• **What is required**
Please output exactly the run of lines that starts at the line with "721x487 pixels." and ends at the last line of the records below.

• **Input data**
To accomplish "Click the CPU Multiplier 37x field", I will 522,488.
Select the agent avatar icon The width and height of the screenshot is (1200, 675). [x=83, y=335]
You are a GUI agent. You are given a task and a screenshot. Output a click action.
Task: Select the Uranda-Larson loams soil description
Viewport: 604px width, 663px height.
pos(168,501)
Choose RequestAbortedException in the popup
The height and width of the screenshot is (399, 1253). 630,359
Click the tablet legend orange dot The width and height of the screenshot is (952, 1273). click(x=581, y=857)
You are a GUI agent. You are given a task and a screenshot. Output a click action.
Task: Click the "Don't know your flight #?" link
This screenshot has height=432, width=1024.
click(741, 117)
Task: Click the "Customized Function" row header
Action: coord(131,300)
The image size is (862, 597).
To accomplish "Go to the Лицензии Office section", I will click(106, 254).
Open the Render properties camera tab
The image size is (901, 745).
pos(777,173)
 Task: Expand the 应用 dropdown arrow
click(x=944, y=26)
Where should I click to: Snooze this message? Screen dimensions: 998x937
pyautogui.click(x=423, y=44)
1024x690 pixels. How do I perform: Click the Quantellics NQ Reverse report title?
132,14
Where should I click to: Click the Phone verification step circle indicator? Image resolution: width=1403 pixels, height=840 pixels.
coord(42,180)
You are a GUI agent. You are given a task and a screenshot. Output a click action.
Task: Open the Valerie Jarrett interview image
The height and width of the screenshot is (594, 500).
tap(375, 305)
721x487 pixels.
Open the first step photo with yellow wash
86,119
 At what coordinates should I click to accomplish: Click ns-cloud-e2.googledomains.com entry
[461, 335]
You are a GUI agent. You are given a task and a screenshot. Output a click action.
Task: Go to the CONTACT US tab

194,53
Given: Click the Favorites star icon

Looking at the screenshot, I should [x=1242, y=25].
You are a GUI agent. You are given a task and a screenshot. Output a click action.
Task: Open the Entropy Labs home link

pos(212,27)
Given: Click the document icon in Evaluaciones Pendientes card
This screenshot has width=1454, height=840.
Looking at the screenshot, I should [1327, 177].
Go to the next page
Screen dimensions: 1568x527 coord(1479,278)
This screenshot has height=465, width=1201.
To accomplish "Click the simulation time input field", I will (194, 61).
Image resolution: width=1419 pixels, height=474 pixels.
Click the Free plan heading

• **Answer to the exercise**
721x487 pixels.
Open the first step photo with yellow wash
86,119
 At what coordinates should I click to accomplish: Click ns-cloud-e2.googledomains.com entry
[461, 335]
You are a GUI agent. You are given a task and a screenshot. Output a click action.
Task: Go to the CONTACT US tab

194,53
Given: Click the Favorites star icon

Looking at the screenshot, I should [x=1242, y=25].
You are a GUI agent. You are given a task and a screenshot. Output a click action.
Task: Open the Entropy Labs home link

pos(212,27)
Given: Click the document icon in Evaluaciones Pendientes card
This screenshot has width=1454, height=840.
Looking at the screenshot, I should [1327, 177].
Go to the next page
Screen dimensions: 1568x527 coord(1479,278)
This screenshot has height=465, width=1201.
To accomplish "Click the simulation time input field", I will (194, 61).
Image resolution: width=1419 pixels, height=474 pixels.
Click the Free plan heading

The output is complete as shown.